◆ Activity
Transcribe the line that contains "Task: Click the MANNSCHAFT column header" and every line after it to the end of the records, exactly and nothing else. Skip the pictures.

◆ Material provided
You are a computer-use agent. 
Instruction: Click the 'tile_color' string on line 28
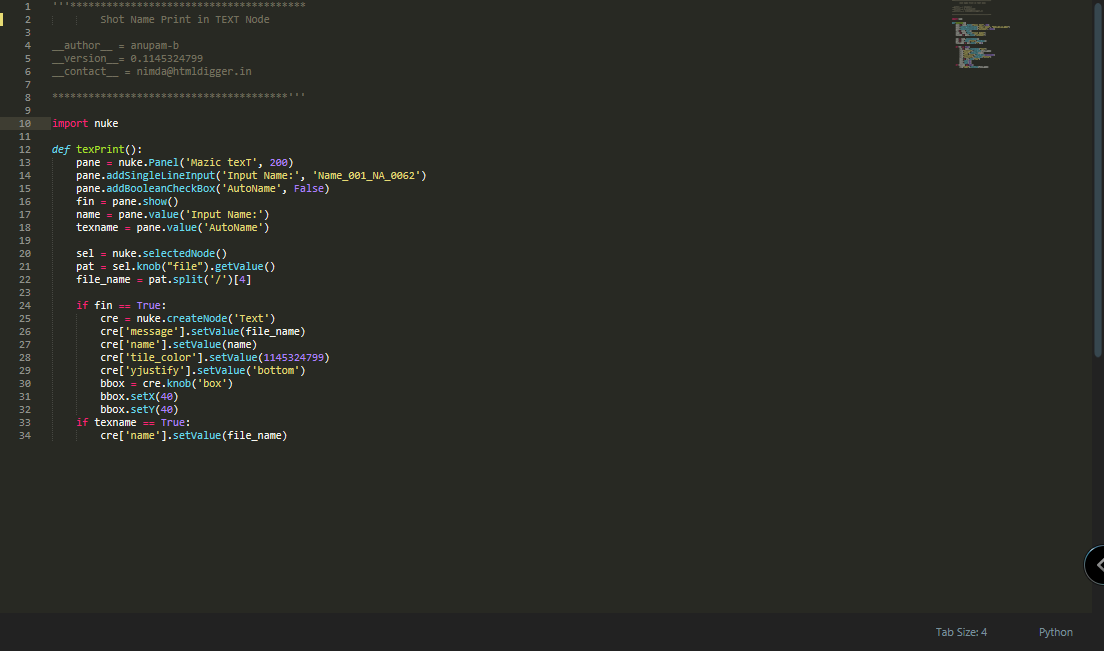click(x=155, y=357)
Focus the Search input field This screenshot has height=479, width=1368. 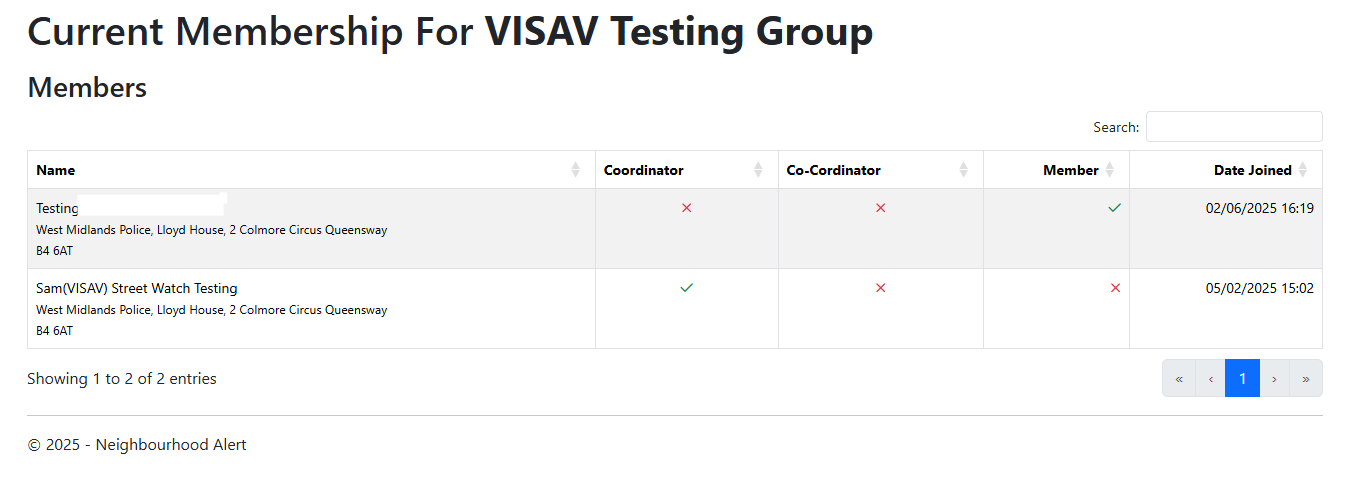(x=1234, y=127)
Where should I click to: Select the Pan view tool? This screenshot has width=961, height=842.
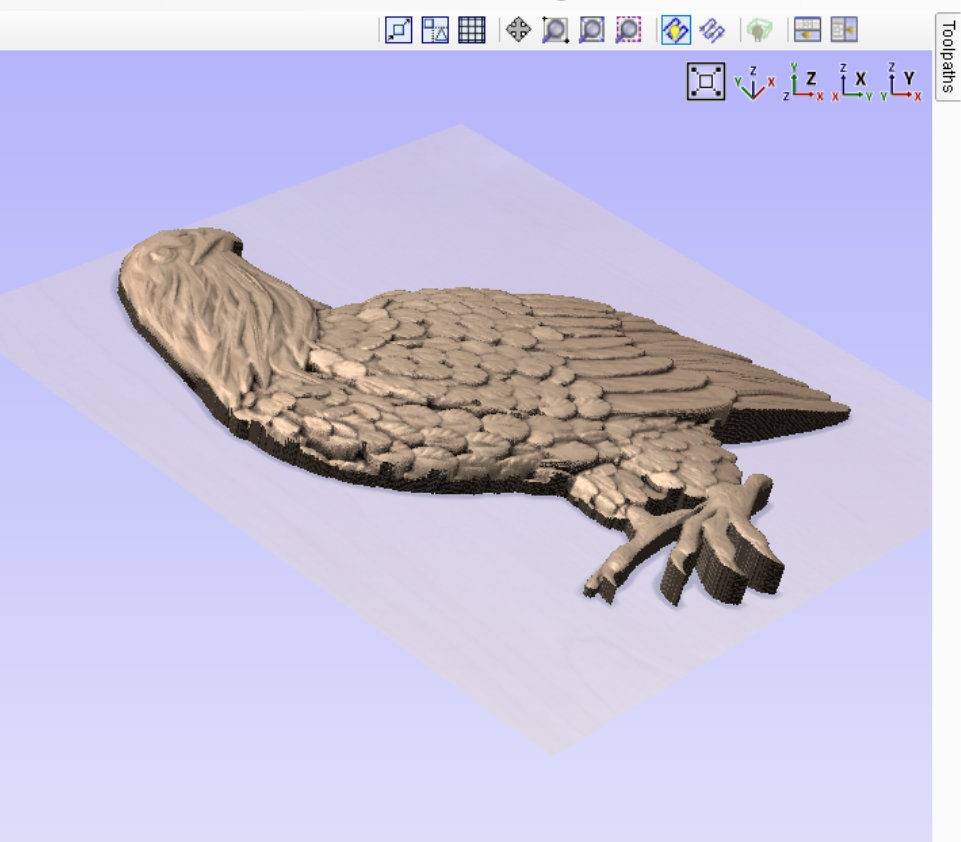click(519, 31)
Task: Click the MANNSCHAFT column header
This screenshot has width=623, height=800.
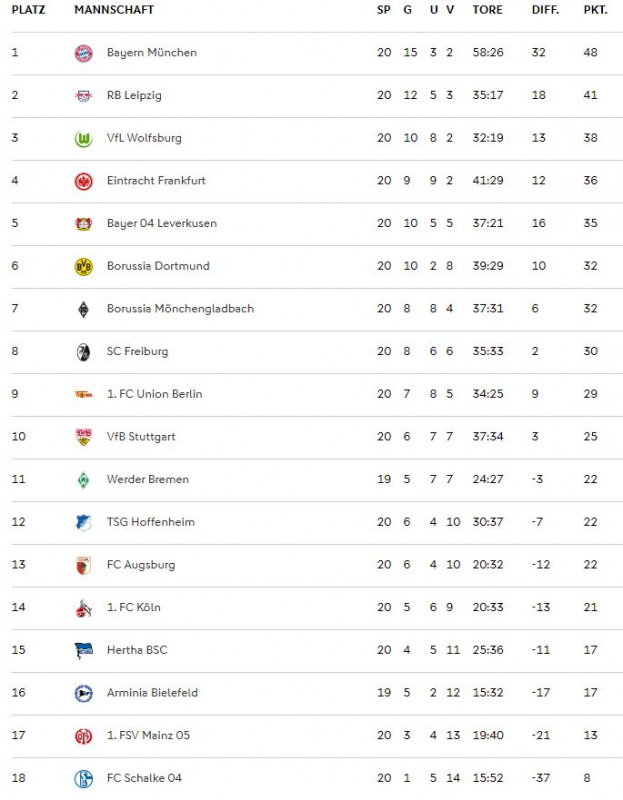Action: 114,10
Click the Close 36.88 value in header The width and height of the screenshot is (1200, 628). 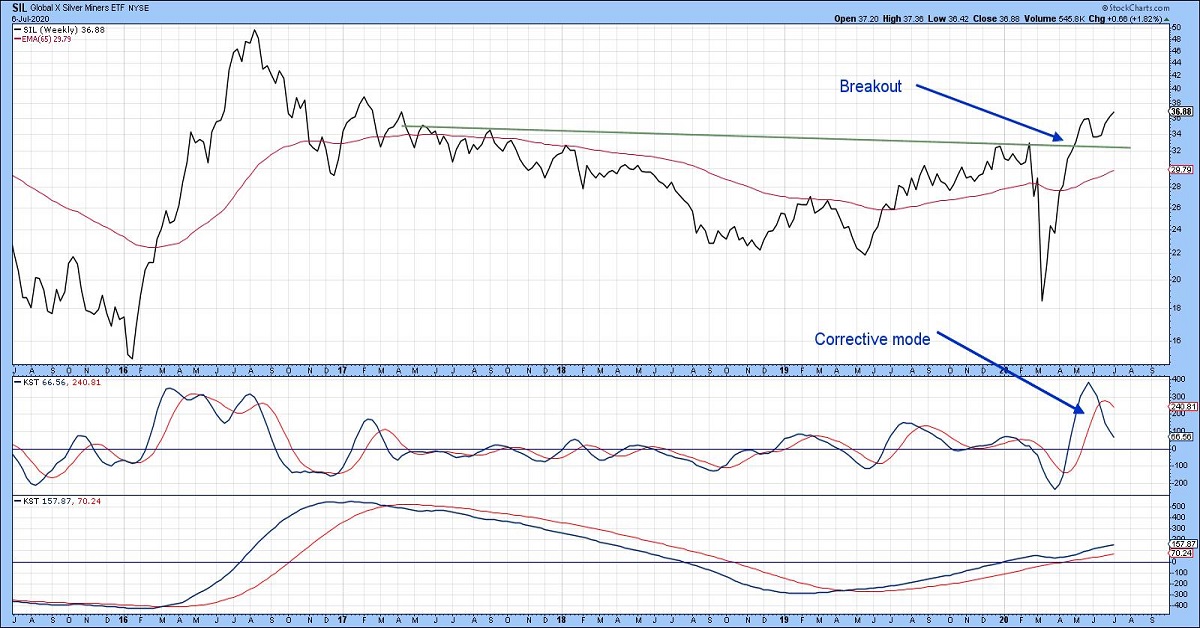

◆ Solution to this problem
Task: Click the MANNSCHAFT column header
This screenshot has width=623, height=800.
Action: 114,10
Click the Close 36.88 value in header The width and height of the screenshot is (1200, 628). 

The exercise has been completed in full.